I asked Ragnar (from ragweedforge) about this once, this is what he said...
First, I would not use ordinary "boiled" linseed oil from the hardware store. It's not really boiled, but blended with chemicals to speed curing. These chemicals contain heavy metals and are highly toxic.
The traditional finish is raw linseed oil, but it takes a long time to cure. I've seen estimates of a half a year at room temperature.
An advantage of linseed oil is that it penetrated and then hardes.
On items that are not going to be used for food, it's often suggested that you cut the first coat with turpentine to improve penetration.
I expect it would help to warm the oil to improve penetration, then store the item in a warm place to speed curing. The curing oil generates heat however, and I wouldn't go too far with this. The very best raw linseed oil is "cold pressed", just as the best olive oil is the first pressing. Walnut oil can be used in the same way.
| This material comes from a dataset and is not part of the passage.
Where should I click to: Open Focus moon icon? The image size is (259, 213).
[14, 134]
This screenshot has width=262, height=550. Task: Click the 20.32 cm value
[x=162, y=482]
Much of the wooden ware I sold
was finished with mineral oil from the pharmacy. It's non toxic and doesn't turn rancid. You just wipe it on, let it soak in a bit, then wipe it off and wash of the surplus in warm soapy weter, then rince of course. The downside is that it didn't really harden and had to be renewed occasionally.
Another tradtional finish is to boil the item in milk to seal it.
I haven't tried this myself.
I expect you can also use any of the food safe finishes sold by the woodworking shops for salid bowls, cutting boards and other utensils. There's a great variety of products on the market.